§ The task
The answer should consist of every line in the material below that has the word "screenshot".
■ ■ ■ ■ ■ ■ ■
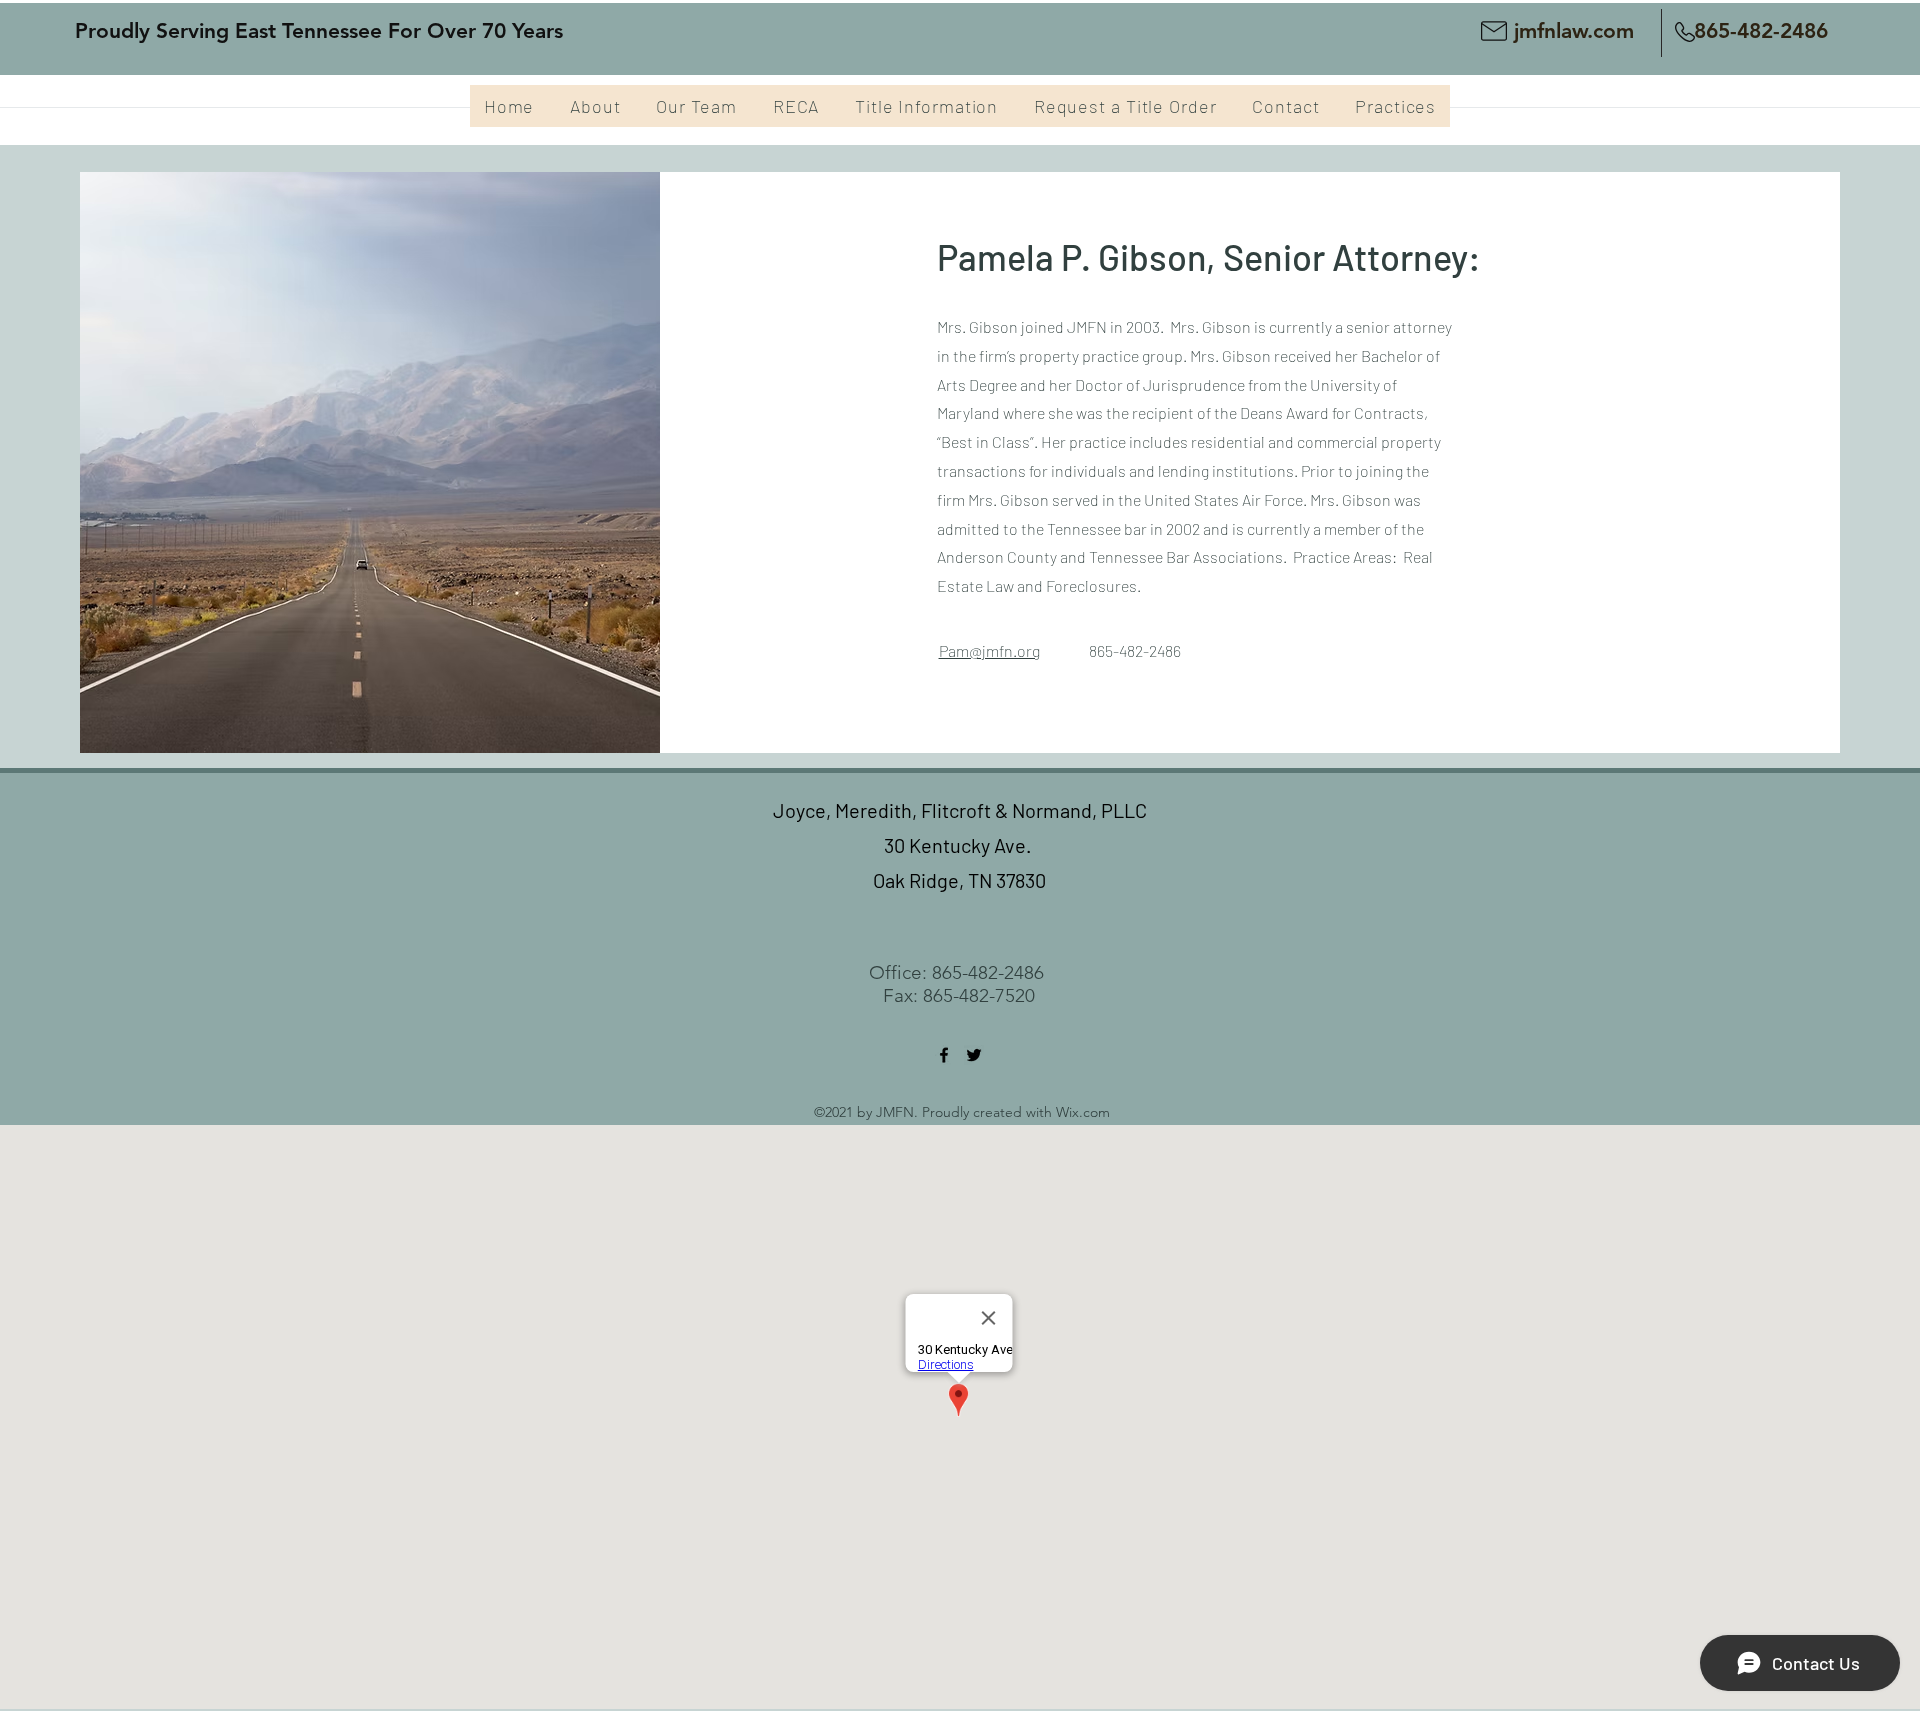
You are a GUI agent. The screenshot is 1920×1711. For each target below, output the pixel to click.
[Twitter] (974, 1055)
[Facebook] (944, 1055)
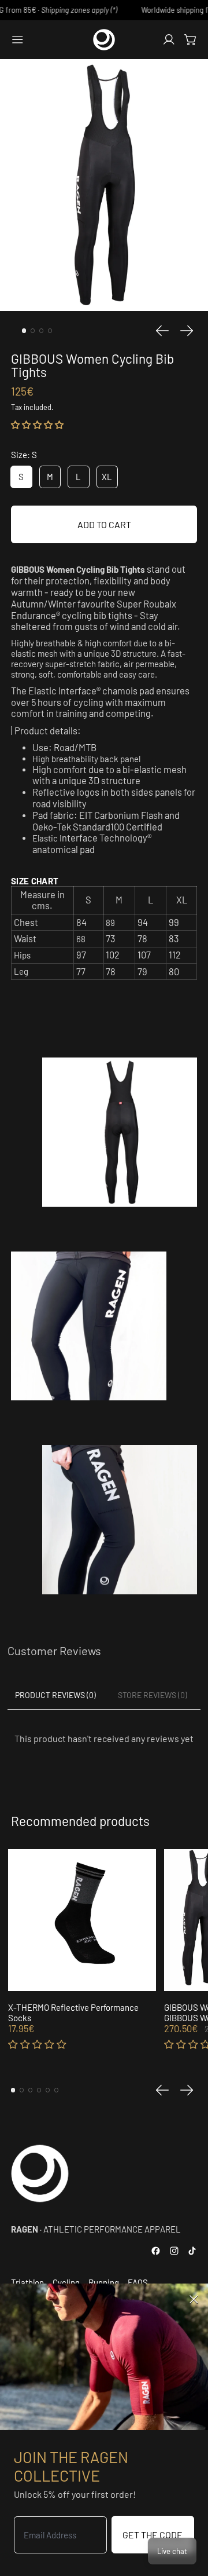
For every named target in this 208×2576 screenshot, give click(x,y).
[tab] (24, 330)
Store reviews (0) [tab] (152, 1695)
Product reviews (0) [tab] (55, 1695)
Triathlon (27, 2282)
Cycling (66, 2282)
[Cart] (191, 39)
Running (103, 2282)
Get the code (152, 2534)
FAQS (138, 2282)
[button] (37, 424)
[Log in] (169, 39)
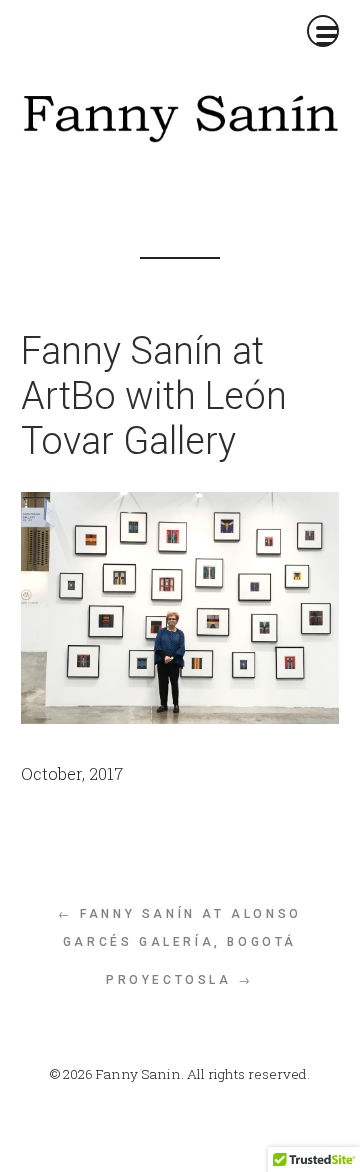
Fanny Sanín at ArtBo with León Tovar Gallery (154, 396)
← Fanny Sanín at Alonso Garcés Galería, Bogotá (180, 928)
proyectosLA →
■ ■ ■ ■ ■ ■ ■
§ Task solution
You are a GUI agent. The screenshot is 1920×1711. For each target below, output the pixel to click.
For every named target in this 208×2576 screenshot, give click(x,y).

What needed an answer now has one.